• Make a quantitative and/or qualitative claim regarding the relationship between dependent and independent variables.

• Construct and revise an explanation based on valid and reliable evidence obtained from a variety of sources (including students’ own investigations, models, theories, simulations, peer review) and the assumption that theories and laws that describe the natural world operate today as they did in the past and will continue to do so in the future.

• Apply scientific ideas, principles, and/or evidence to provide an explanation of phenomena and solve design problems, taking into account possible unanticipated effects.

• Apply scientific reasoning, theory, and/or models to link evidence to the claims to assess the extent to which the reasoning and data support the explanation or conclusion.

• Design, evaluate, and/or refine a solution to a complex real-world problem, based on scientific knowledge, student-generated sources of evidence, prioritized.

Performance Standards

• HS-LS1 – FROM MOLECULES TO ORGANISMS: STRUCTURES AND PROCESSES

  • HS-LS1-5: Use a model to illustrate how photosynthesis transforms light energy into stored chemical energy.

  • HS-LS1-6: Construct and revise an explanation based on evidence for how carbon, hydrogen, and oxygen from sugar molecules may combine with other elements to form amino acids and/or other large carbon-based molecules.

Disciplinary Core Ideas

• LS4: BIOLOGICAL EVOLUTION: UNITY AND DIVERSITY

  • LS4.B: Natural Selection

    • Natural selection occurs only if there is both (1) variation in the genetic information between organisms in a population and (2) variation in the expression of that genetic information—that is, trait variation—that leads to differences in performance among individuals.

    • The traits that positively affect survival are more likely to be reproduced, and thus are more common in the population.

  • LS4.C: Adaptation

    • Evolution is a consequence of the interaction of four factors: (1) the potential for a species to increase in number, (2) the genetic variation of individuals in a species due to mutation and sexual reproduction, (3) competition for an environment’s limited supply of the resources that individuals need in order to survive and reproduce, and (4) the ensuing proliferation of those organisms that are better able to survive and reproduce in that environment.

### DATA
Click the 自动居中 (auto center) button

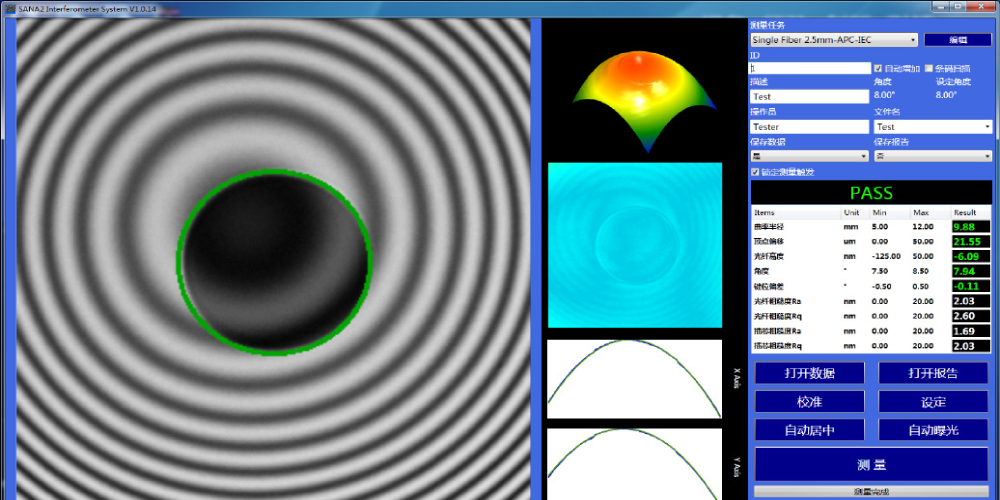(808, 430)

### WORK TASK 1
According to the science standards text, what four factors interact to produce evolution? List all of them.
### WORK TASK 2
In the science standards text, what does standard HS-LS1-5 call for a model to illustrate?
### WORK TASK 3
Decide whether each statement agrees with the science standards text. Answer yes or no, and quote the words that settle it.
(a) Natural selection requires variation both in genetic information and in the expression of that information.
(b) Traits that positively affect survival become less common in a population.
(c) Standard HS-LS1-6 asks students to use a model.
The data have no role in what is asked here.

### YOUR RESPONSE 1
(1) the potential for a species to increase in number
(2) the genetic variation of individuals in a species due to mutation and sexual reproduction
(3) competition for an environment's limited supply of the resources that individuals need in order to survive and reproduce
(4) the ensuing proliferation of those organisms that are better able to survive and reproduce in that environment

### YOUR RESPONSE 2
It calls for a model to illustrate how photosynthesis transforms light energy into stored chemical energy.

### YOUR RESPONSE 3
(a) Yes: "Natural selection occurs only if there is both (1) variation in the genetic information between organisms in a population and (2) variation in the expression of that genetic information"
(b) No: "The traits that positively affect survival are more likely to be reproduced, and thus are more common in the population."
(c) No: "HS-LS1-6: Construct and revise an explanation based on evidence"